Infrastructure automation was powerful, but difficult to understand, configure, and monitor. StackStorm needed a visual layer that made event-driven automation feel clear without hiding the technical depth operators depended on.
I designed interfaces for actions, rules, execution history, and workflow visibility, helping teams move from raw automation scripts toward a more understandable operational control system.
The Problem
StackStorm helped engineering and DevOps teams automate infrastructure responses, but the core model was abstract.
Actions, triggers, rules, parameters, and executions all lived as separate mental objects that users had to connect in their heads.
That created friction for users trying to answer basic operational questions: What automation exists? What triggers it? What parameters does it need? What happened when it ran? Can I trust the result?

Without a clear UI, StackStorm risked feeling like a black-box system for all but the most technical users. The challenge was not to simplify automation into something shallow. The challenge was to make complex automation legible.
Solution
An interface around the core objects operators cared about: actions, rules, and execution history.
The goal was to create a visual operating layer for automation without losing the precision of the underlying system.

The Rules interface made automation logic visible. Users could scan what each rule did, see the trigger, understand the action, and inspect the conditions that determined when automation should run.
I treated rules as the narrative center of the product because they explained why automation happened. A rule was not just configuration. It was the bridge between a signal and a response.

The Actions interface helped users understand what could be run and how to configure it. Instead of forcing users to jump between documentation and command-line references, the UI exposed parameters, descriptions, status, and execution options in one place.

The key design decision was to keep the interface technical, but organized. StackStorm users did not need a consumer-friendly abstraction. They needed speed, confidence, and visibility.
That meant using dense tables, clear status labels, compact metadata, and structured panels that supported real operational work.
Outcome
A clearer product surface for one of its strongest ideas: event-driven automation as an operational nervous system.
Users could discover available actions, understand rule logic, inspect execution history, and troubleshoot automation behavior from a coherent interface instead of relying only on scripts, logs, or fragmented documentation.

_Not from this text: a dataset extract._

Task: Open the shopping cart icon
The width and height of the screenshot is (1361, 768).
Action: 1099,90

The product experience helped position StackStorm as more than a backend automation engine. It became a usable control layer for DevOps teams managing complex infrastructure workflows.

Key outcomes:
- Made event-driven automation easier to understand.
- Improved visibility into rules, actions, parameters, and executions.
- Reduced reliance on raw scripts and scattered logs.
- Created a product surface that supported trust, troubleshooting, and adoption.
- Helped translate powerful backend automation into a usable operator experience.